Pseudo-noise pulse-compression thermography: a powerful tool for time-domain thermography analysis
Marco Ricci, Rocco Zito, Stefano Laureti

TL;DR
This paper introduces a novel pulse-compression thermography method using pseudo-noise excitation and advanced processing to suppress sidelobes, enhancing thermography analysis by improving image clarity and interpretability.
Contribution
It presents a new pulse-compression thermography technique that effectively suppresses sidelobes, addressing a key limitation of previous correlation-based thermography methods.
Findings
Effective sidelobe suppression demonstrated in thermograms
Improved interpretability of thermography data
Enhanced signal-to-noise ratio in measurements
Abstract
Pulse-compression is a correlation-based measurement technique successfully used in many NDE applications to increase the SNR in the presence of huge noise, strong signal attenuation or when high excitation levels must be avoided.
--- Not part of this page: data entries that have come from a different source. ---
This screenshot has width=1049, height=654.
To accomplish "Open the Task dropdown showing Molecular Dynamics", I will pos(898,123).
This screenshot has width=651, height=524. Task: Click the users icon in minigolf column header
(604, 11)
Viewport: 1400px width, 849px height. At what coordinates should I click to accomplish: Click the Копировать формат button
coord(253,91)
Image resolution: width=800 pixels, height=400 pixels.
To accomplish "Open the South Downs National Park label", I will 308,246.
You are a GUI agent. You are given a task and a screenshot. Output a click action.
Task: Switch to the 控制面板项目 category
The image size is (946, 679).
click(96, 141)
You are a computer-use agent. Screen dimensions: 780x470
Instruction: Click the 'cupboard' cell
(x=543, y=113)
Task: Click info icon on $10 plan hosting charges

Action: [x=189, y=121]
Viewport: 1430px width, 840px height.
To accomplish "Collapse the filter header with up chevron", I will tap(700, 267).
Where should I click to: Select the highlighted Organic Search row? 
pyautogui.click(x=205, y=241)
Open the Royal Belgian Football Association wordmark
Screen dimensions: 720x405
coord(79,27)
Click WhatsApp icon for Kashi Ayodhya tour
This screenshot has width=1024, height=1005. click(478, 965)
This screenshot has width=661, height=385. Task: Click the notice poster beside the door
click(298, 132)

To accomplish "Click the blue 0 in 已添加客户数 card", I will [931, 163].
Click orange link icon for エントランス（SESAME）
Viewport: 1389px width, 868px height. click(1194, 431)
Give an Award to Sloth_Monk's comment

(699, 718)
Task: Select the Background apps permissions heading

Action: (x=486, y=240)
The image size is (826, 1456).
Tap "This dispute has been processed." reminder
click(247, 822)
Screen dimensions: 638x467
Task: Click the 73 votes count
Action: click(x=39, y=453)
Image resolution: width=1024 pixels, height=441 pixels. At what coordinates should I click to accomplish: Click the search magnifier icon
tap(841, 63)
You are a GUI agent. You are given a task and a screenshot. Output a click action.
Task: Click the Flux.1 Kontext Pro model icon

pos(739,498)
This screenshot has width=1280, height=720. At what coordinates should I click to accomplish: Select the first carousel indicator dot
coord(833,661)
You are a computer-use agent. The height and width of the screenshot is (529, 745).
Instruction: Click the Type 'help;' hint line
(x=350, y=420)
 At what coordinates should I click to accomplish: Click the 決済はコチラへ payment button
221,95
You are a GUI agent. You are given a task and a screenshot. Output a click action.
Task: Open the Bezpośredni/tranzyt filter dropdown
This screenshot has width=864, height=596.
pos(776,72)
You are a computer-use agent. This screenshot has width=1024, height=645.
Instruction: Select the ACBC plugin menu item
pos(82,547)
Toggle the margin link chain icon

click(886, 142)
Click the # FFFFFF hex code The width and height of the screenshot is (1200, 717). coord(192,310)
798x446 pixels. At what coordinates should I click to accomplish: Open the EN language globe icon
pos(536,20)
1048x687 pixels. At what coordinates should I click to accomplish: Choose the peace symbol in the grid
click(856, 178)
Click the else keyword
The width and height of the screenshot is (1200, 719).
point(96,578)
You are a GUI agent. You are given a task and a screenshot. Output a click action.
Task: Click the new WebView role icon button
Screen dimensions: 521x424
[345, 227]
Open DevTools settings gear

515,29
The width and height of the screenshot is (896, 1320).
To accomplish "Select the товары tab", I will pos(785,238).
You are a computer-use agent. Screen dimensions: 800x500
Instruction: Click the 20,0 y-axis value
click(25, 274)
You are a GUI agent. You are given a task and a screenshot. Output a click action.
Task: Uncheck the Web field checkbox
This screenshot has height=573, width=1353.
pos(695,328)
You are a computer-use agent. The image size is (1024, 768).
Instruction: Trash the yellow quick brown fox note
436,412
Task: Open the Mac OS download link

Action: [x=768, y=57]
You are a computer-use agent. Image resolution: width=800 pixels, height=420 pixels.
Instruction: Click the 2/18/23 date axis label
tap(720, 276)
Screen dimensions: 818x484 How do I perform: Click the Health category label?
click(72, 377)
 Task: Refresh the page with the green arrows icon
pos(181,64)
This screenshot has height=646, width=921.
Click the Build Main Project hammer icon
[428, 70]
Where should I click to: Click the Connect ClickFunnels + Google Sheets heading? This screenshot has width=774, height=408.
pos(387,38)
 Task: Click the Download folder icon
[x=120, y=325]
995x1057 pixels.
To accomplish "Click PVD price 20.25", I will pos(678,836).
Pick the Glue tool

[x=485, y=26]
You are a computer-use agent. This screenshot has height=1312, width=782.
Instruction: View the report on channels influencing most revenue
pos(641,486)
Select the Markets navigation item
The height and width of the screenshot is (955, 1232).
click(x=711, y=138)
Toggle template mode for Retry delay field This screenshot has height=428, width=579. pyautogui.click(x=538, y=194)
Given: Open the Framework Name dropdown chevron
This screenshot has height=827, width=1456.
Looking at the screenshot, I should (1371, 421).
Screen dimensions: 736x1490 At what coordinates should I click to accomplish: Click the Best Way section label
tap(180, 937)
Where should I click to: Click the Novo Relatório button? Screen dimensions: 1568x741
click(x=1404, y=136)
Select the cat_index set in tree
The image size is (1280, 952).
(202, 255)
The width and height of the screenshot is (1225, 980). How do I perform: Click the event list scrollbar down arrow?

In thermography, the pulse-compression approach was firstly introduced in 2005 by Mulavesaala and co-workers, and then further developed by Mandelis and co-authors that applied to thermography the concept of the thermal-wave radar developed for photothermal measurements. Since then, many measurement schemes and applications have been reported in the literature by several groups by using various heating sources, coded excitation signals, and processing algorithms. The variety of such techniques is known as pulse-compression thermography or thermal-wave radar imaging. Even despite the continuous improvement of these techniques during these years, the advantages…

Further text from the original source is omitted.